Pulau Bougainville merupakan bagian dari Kepulauan Solomon namun akhirnya dijadikan bagian dari negara Papua Nugini (PNG) meskipun rakyatnya secara budaya maupun asal-usul berbeda dengan rakyat Papua Nugini. Rakyat Bougainville lebih dekat secara kultural maupun keturunan dengan penduduk kepulauan Solomon. Bougainville hanya berjarak tidak lebih dari 8 kilometer dari garis pantai negara Kepulauan Solomon namun 500 kilometer jauhnya dari PNG.

Secara historis, penyatuan Bougainville dengan Papua Nugini tidak lebih dari ”perkawinan paksa” yang dilakukan oleh Inggris dan Jerman pada abad ke 19 untuk menyepakati pembagian wilayah jajahan diantara dua negara di kawasan Pasifik. Ketika meletus perang dunia I tahun 1918, Jerman kalah dan kehilangan sebagian besar koloninya di Pasifik yang kemudian jatuh ke pihak Inggris dan sekutunya. Bougainville sendiri ada di bawah kolonialisme Inggris dan Australia.

Penjajahan atas teritori dan rakyat Bougainville dimulai pada abad 19 ketika para penjual budak dari Australia datang ke Bougainville dan membawa orang-orang Bougainville menjadi budak di perkebunan tebu Queensland dan perkebunan kelapa di Fiji dan Samoa. Ketika berlangsung perang dunia II, Bougainville menjadi medan pertempuran antara pasukan Sekutu melawan Jepang. Banyak rakyat Bougainville terbunuh selama perang Sekutu-Jepang. Tapi, setelah perang berakhir Bougainville tetap belum menikmati kemerdekaannya dan kembali harus menjadi koloni Australia yang tidak pernah bertanya kepada rakyat Bougainville apakah mereka ingin menjadi bagian dari Papua Nugini. Rakyat Bougainville selalu mempertanyakan apa hak dan kedaulatan Australia untuk mempermainkan hak dan masa depan rakyat Bougainville.

Eksploitasi tambang

Menurut Havini (1985), penjarahan kekayaan alam pulau Bougainville secara besar-besaran dipelopori oleh CRA, anak perusahaan Cozinc Rio Tinto (Australia). Perusahaan inilah yang membuka tambang tembaga Panguna pada tahun 1972 dan memiliki 53% sahamnya, sementara 20% lainnya dimiliki pemerintah PNG. Namun, sejarah penemuan bahan tambang di Bougainville sebenarnya berawal di tahun 1929 pada saat kolonialisme Australia atas PNG dan Bougainville makin menguat. Pemerintah kolonial Australia memberi hak istimewa kepada para pemburu emas menjelajahi gunung, hutan, dan laut untuk memetakan kekayaan mineral pulau Bougainville. Ini mirip dengan tambang Grasberg di Papua Barat yang ditemukan ketika Indonesia masih di era penjajahan.
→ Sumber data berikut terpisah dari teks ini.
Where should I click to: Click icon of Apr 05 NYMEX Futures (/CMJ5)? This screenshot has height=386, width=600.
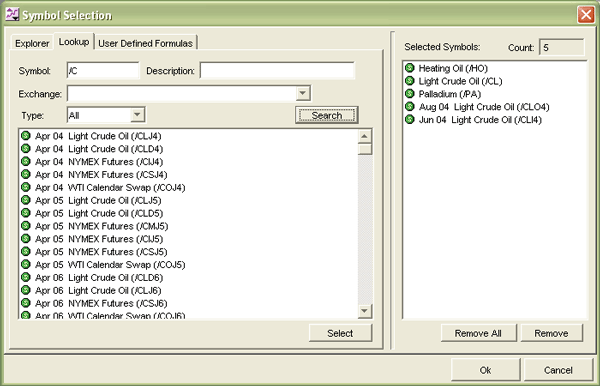pos(26,226)
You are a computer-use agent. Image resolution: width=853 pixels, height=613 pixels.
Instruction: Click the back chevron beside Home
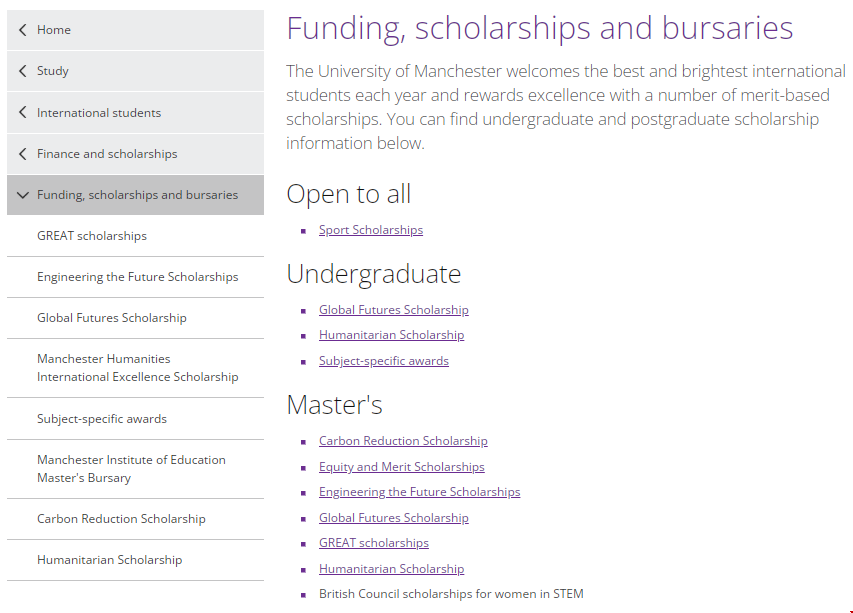(23, 30)
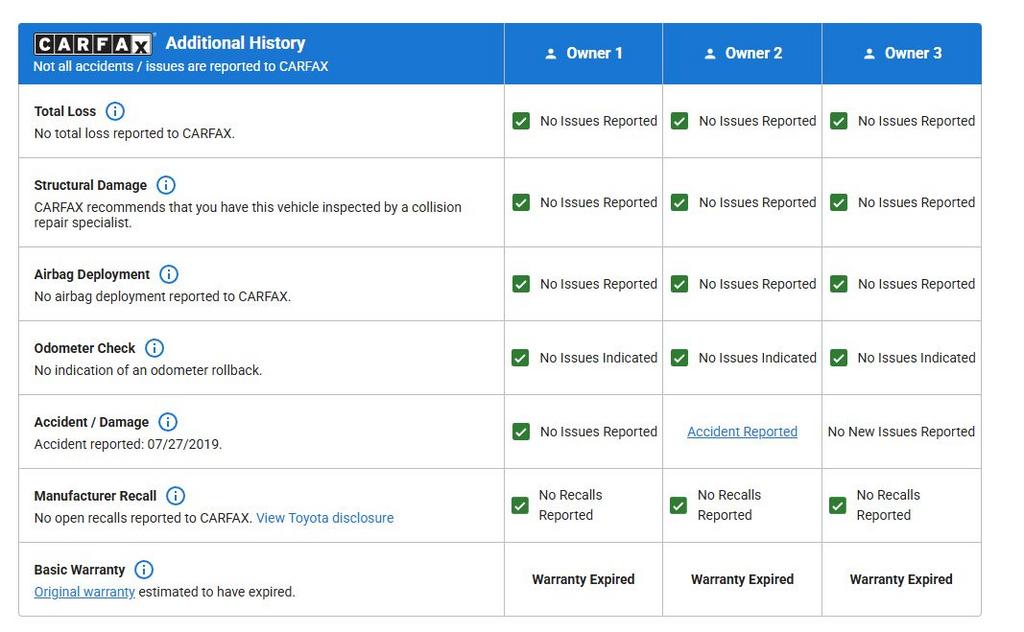Show the Odometer Check info tooltip icon

point(154,348)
Semua emas dan bahan tambang yang dikeruk dari PNG dan Bougainville praktis dibawa keluar dari wilayah itu dan rakyat Bougainville tidak pernah memetik keuntungan sedikit pun darinya. Mereka justru hidup secara agraris dan mampu mencukupi kebutuhannya sendiri. Namun setelah tambang beroperasi, kerusakan lingkungan mulai berdampak pada pertanian mereka.
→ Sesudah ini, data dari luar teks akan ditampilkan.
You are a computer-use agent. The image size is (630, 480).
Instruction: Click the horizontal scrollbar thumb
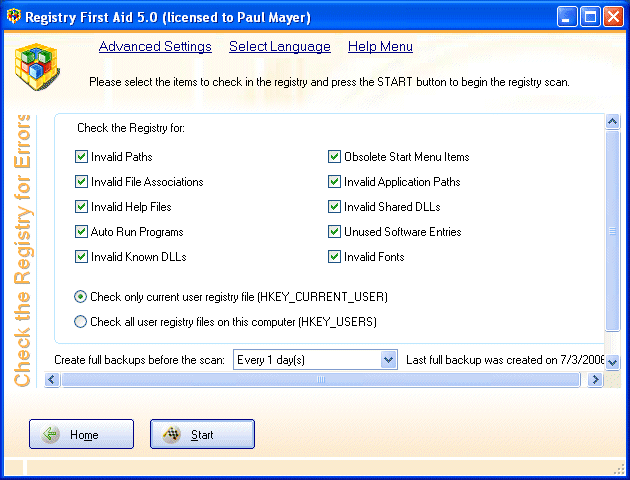pyautogui.click(x=322, y=380)
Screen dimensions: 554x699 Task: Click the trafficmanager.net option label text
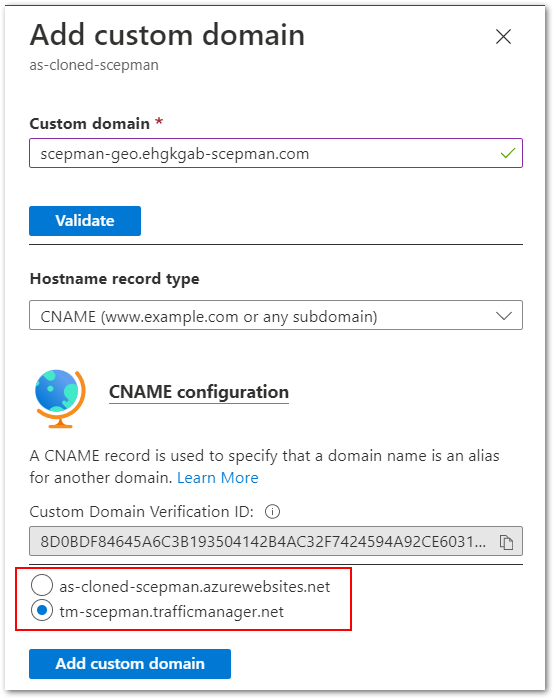(172, 612)
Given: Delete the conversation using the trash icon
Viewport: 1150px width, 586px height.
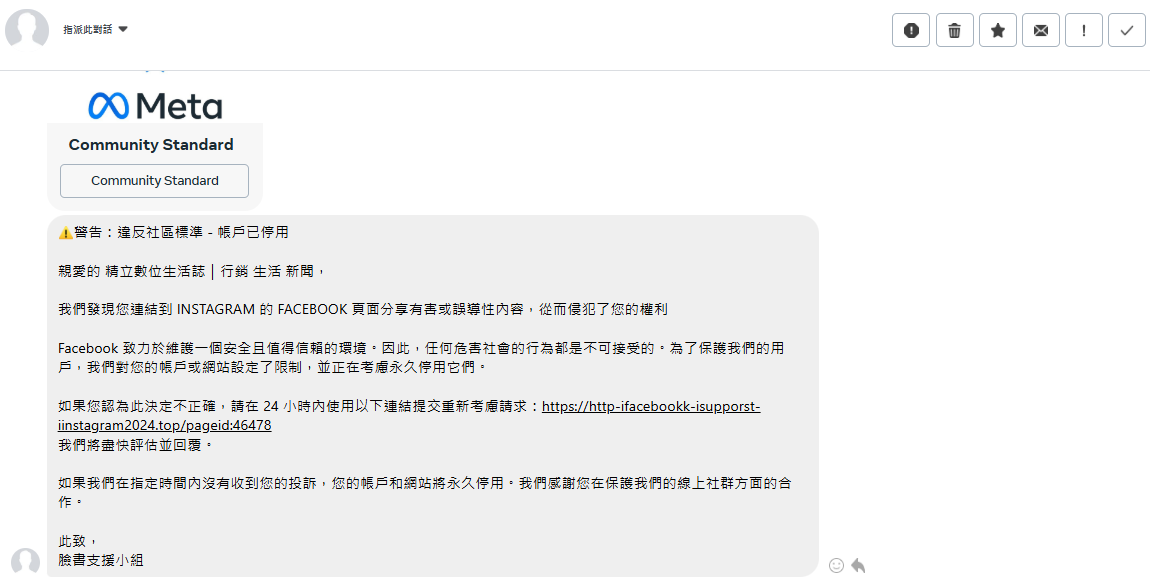Looking at the screenshot, I should click(954, 30).
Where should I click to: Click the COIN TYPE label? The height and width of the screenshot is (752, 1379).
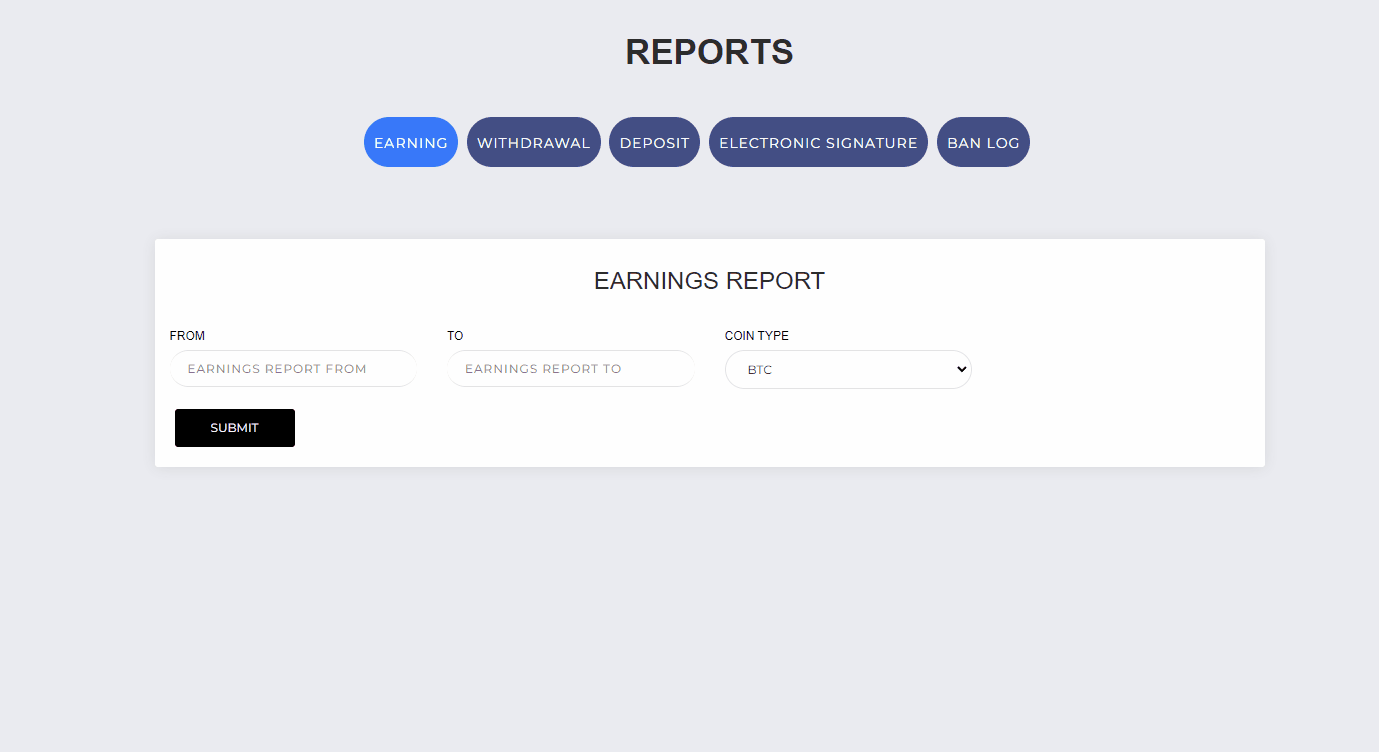tap(756, 336)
Kerusakan lingkungan dan penghidupan, membuat warga pulau berjuang menentang perusahaan hingga 17 tahun lamanya. Lewat aksi protes dan lobby, masyarakat Bougainville akhirnya memaksa CRA tutup pada 1989. Namun, Pemerintah Papua Nugini justru mengirimkan tentara bayaran untuk memblokade pulau Bougainville dari dunia luar, termasuk kebutuhan hidup sehari-hari. Memulai kehidupan dari titik nadir, kembali ke alam menjadi pilihan penduduk Bouganiville dibanding menerima kembalinya perusahaan. Mereka justru belajar kembali hidup dari alam, memanfaatkan semua sumber daya yang ada di sekitar untuk memproduksi sendiri bahan makanan, obat-obatan, bahkan pembangkit listrik. Lewat kemampuannya meneruskan hidup di tengah blokade, masyarakat pulau Bougainville mengajarkan tentang adanya sebuah alternatif untuk mengatasi ketergantungan kita pada ekonomi pasar bebas.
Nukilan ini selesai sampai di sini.